Job ▸ Copy the following lines verbatim, starting at the line that contains "Task: Pick Parramatta" and ending after the line that contains "pyautogui.click(x=215, y=190)".

Data for locating words and elements:
○ ○ ○ ○
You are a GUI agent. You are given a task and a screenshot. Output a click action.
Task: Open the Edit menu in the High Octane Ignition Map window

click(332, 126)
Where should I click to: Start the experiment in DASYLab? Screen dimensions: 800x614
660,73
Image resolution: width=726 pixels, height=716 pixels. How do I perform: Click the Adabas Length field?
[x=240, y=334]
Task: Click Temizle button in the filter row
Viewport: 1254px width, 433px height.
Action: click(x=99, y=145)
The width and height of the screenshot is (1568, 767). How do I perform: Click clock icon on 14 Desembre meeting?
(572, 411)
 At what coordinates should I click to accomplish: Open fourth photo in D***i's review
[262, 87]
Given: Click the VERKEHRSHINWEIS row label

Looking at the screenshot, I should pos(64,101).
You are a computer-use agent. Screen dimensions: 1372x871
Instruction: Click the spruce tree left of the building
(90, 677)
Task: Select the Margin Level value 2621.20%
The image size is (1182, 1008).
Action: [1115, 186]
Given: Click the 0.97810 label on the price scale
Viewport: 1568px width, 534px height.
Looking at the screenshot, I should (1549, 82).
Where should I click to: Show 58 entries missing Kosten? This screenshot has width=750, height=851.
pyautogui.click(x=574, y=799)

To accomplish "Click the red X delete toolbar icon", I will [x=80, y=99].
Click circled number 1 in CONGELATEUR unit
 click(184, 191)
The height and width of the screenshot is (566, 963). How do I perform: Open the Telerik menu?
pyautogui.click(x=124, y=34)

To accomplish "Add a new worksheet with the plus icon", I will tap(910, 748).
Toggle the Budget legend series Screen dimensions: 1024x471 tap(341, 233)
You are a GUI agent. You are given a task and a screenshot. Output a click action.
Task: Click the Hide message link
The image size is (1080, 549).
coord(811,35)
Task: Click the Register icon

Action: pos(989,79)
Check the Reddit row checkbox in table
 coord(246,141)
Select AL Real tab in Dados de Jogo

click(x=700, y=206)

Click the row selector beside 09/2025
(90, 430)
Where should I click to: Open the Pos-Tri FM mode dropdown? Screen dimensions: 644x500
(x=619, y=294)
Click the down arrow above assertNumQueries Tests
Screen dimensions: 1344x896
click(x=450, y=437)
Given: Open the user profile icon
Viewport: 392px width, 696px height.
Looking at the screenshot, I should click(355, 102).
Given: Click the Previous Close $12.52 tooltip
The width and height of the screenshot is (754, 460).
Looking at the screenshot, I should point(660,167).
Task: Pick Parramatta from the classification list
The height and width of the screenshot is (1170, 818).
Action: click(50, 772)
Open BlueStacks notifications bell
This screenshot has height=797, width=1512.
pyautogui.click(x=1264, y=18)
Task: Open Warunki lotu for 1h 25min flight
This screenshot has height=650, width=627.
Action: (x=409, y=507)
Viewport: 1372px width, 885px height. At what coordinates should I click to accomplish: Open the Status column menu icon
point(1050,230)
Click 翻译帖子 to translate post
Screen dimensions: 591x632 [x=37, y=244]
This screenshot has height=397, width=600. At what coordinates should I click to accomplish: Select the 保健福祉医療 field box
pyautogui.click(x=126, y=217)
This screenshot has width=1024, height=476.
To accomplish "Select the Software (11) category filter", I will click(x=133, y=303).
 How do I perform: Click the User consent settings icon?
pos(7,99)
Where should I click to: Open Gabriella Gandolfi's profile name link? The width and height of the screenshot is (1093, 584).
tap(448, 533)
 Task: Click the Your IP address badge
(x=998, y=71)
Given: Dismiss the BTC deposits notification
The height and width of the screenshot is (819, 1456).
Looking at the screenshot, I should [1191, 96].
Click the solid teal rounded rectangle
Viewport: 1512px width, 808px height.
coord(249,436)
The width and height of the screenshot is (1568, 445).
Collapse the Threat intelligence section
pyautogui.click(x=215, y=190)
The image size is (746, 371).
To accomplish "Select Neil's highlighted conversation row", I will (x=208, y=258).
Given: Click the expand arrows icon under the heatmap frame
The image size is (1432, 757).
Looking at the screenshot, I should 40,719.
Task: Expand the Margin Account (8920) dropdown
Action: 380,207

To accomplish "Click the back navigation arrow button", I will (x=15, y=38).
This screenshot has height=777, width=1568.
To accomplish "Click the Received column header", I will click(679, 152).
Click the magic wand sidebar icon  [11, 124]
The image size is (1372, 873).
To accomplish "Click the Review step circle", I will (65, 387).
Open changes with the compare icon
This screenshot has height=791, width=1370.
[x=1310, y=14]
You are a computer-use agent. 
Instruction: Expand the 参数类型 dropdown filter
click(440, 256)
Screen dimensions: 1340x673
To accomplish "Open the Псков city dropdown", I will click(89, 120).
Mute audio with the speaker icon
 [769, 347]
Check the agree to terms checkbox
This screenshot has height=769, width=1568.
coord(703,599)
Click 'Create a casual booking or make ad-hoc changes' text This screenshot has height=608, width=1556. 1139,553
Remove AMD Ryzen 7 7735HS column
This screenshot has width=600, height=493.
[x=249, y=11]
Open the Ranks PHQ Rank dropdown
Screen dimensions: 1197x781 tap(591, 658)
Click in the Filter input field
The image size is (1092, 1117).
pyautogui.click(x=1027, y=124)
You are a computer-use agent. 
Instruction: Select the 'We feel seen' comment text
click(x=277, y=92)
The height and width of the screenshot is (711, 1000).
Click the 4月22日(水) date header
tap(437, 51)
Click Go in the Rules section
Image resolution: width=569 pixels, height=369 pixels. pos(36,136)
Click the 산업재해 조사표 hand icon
○ ○ ○ ○
Completed task ▸
Task: Pick Parramatta from the classification list
The height and width of the screenshot is (1170, 818).
Action: click(50, 772)
Open BlueStacks notifications bell
This screenshot has height=797, width=1512.
pyautogui.click(x=1264, y=18)
Task: Open Warunki lotu for 1h 25min flight
This screenshot has height=650, width=627.
Action: (x=409, y=507)
Viewport: 1372px width, 885px height. At what coordinates should I click to accomplish: Open the Status column menu icon
point(1050,230)
Click 翻译帖子 to translate post
Screen dimensions: 591x632 [x=37, y=244]
This screenshot has height=397, width=600. At what coordinates should I click to accomplish: Select the 保健福祉医療 field box
pyautogui.click(x=126, y=217)
This screenshot has width=1024, height=476.
To accomplish "Select the Software (11) category filter", I will click(x=133, y=303).
 How do I perform: Click the User consent settings icon?
pos(7,99)
Where should I click to: Open Gabriella Gandolfi's profile name link? The width and height of the screenshot is (1093, 584).
tap(448, 533)
 Task: Click the Your IP address badge
(x=998, y=71)
Given: Dismiss the BTC deposits notification
The height and width of the screenshot is (819, 1456).
Looking at the screenshot, I should [1191, 96].
Click the solid teal rounded rectangle
Viewport: 1512px width, 808px height.
coord(249,436)
The width and height of the screenshot is (1568, 445).
Collapse the Threat intelligence section
pyautogui.click(x=215, y=190)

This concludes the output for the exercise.